2. Remove spent medium.
3. Wash the cell monolayer with PBS without Ca2+/Mg2+. Repeat this wash step if the
cells are known to adhere strongly.
4. Pipette trypsin/EDTA onto the washed cell monolayer using approximately 1ml per
25cm2 of surface area. Rotate flask to cover the monolayer with trypsin. Decant the
excess trypsin.
5. Return flask to the incubator and leave for 2-10 minutes.
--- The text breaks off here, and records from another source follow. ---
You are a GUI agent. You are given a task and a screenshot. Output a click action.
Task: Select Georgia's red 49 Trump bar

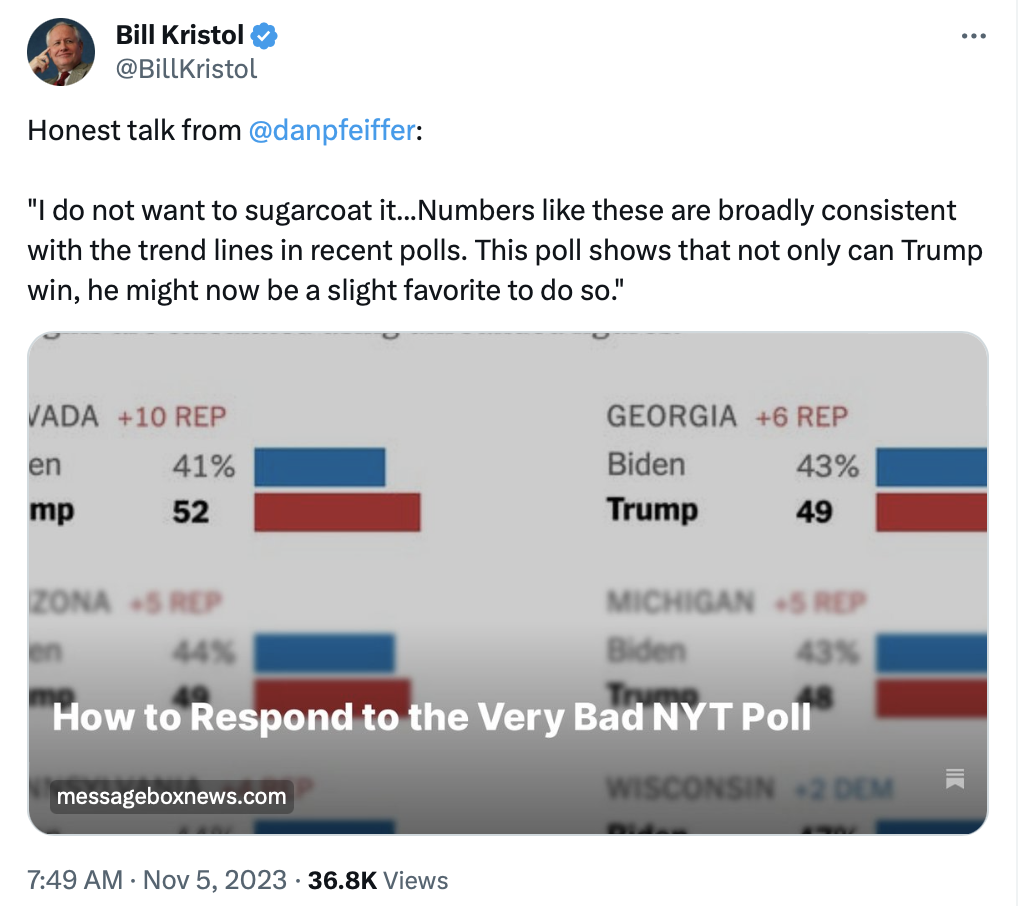[x=931, y=512]
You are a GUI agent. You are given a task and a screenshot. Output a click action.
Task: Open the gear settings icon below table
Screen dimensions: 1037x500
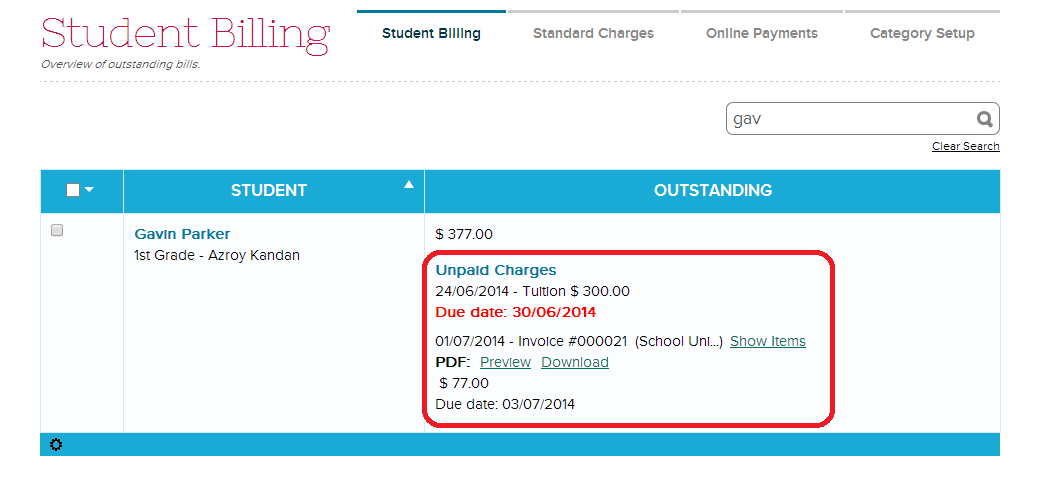[56, 445]

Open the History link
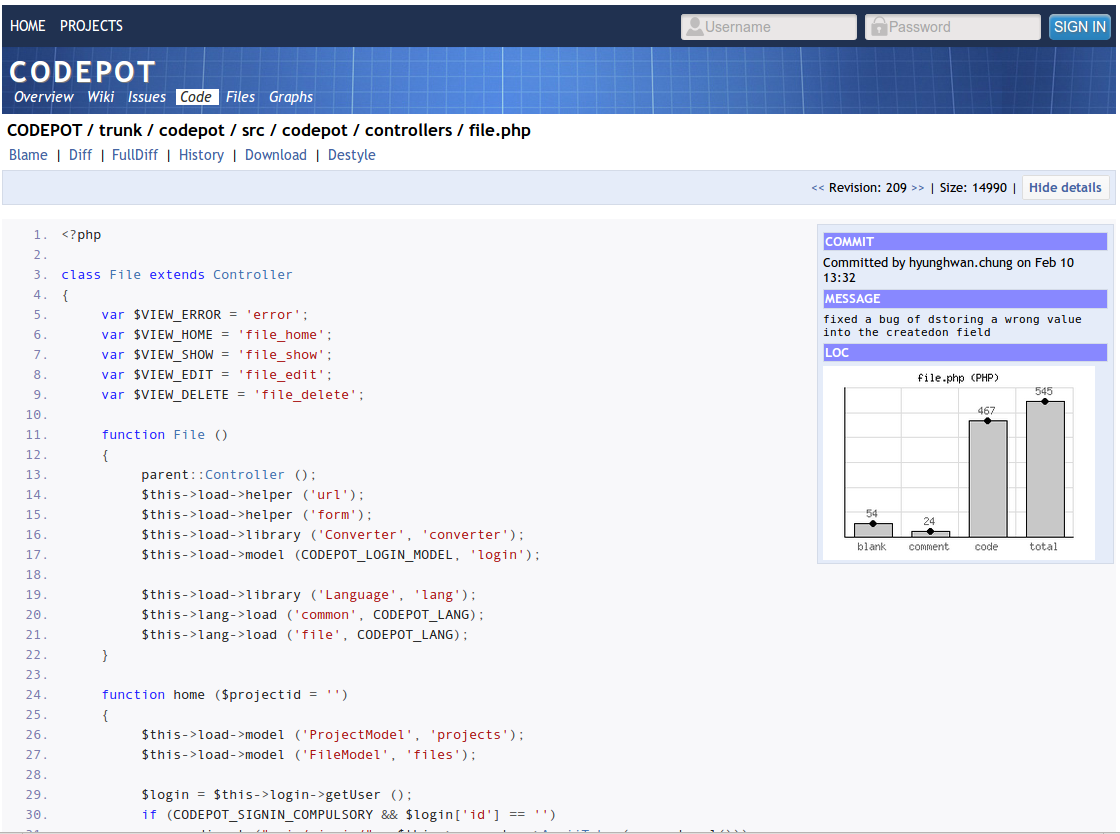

6. Examine the cells using an inverted microscope to ensure that all the cells are
detached and floating. The side of the flasks may be gently tapped to release any
remaining attached cells.
7. Resuspend the cells in a small volume of fresh serum-containing medium to
inactivate the trypsin. Remove 100-200μl and perform a cell count (see Protocol 3 –
Cell Quantification). In the case of cells cultured in serum-free media, use a trypsin
inhibitor e.g. soyabean trypsin inhibitor to inactivate the trypsin.
8. Transfer the required number of cells to a new labelled flask containing pre-warmed
medium (refer to the appropriate ECACC Cell Line Data Sheet for the required
seeding density).
9. Incubate as appropriate for the cell line.
10. Repeat this process as demanded by the growth characteristics of the cell line.